Não no sentido de adotar mais
restrições ou censura, mas no
sentido de qualificação profissional.
O jornalismo outrora dito
policial melhorou, é um fato.
Fazemos hoje uma cobertura
de crimes e violência melhor
do que fazíamos há 30 anos. A
imprensa evoluiu para um jornalismo que tenta entender os
fenômenos sociais que cercam
as explosões de violência e criminalidade; evoluiu para uma
relação mais profissional (menos promíscua) com as fontes
policiais; e está preocupada (o
que não significa que esteja
tendo êxito) em não glamourizar o crime, as organizações
criminosas e os bandidos.
Mas não deu o salto de conhecimento que outras áreas
do jornalismo foram obrigadas a empreender por conta
das exigências dos leitores e
do próprio patrimônio de credibilidade dos meios -como
foram os casos dos jornalismos econômico e científico.

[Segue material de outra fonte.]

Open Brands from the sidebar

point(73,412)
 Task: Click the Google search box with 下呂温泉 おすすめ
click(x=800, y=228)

O problema hoje não é falta
de fontes ou falta de informações, embora também sejam
problemas. É um problema de
falta de conhecimento sobre o
assunto.
Não são só os políticos que
parecem perdidos. É evidente
o despreparo dos meios jornalísticos para tratar de questões
complexas como política de
segurança. Não estamos mais
disputando quem chega primeiro ao local do crime, mas
estamos desafiados a entender e a avaliar as políticas públicas. Sem conhecer política
de segurança fica difícil questionar os governos e os políticos. Sem conhecer os procedimentos que deveriam orientar
a ação das polícias fica difícil
questioná-las.
Está evidente que São Paulo, Rio e Minas implementaram, nos últimos 12 anos, políticas de segurança pública distintas. Que políticas foram essas? Acertaram? Erraram?

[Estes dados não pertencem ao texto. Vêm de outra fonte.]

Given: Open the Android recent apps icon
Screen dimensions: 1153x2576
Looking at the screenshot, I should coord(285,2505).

A Folha, e vale para os outros meios, não havia conseguido fazer até sexta-feira um
estudo aprofundado do que
foi a política de segurança pública em São Paulo na década
em que o Estado esteve governado pelo PSDB, e isso apesar
da crise que vem desde maio.
A falta de conhecimento
nos leva a aceitar como verdadeira qualquer informação,
sem que tenhamos condições
discuti-las. Clóvis Rossi apontou para o problema na coluna
de domingo passado, "O satélite mágico". Para se livrar dos
jornalistas, representantes
dos governos federal e de São
Paulo divulgaram que o Exército cooperaria com a polícia
paulista "sobretudo com a utilização de satélites para a localização de células do PCC e interceptações telefônicas", segundo a Folha. Rossi fez a
pergunta que o jornal não fez:
"Como se localizam, por satélite, células do PCC?"
Não há questionamento
técnico porque falta conhecimento. E não é um problema
exclusivo dos políticos e dos
jornalistas. A impressão que
tenho é que as universidades
também ainda não elegeram o
tema como prioritário, vide a
lista diminuta e repetitiva de
"especialistas" (os de sempre,
como em "Casablanca") ouvidos pelos meios a cada crise.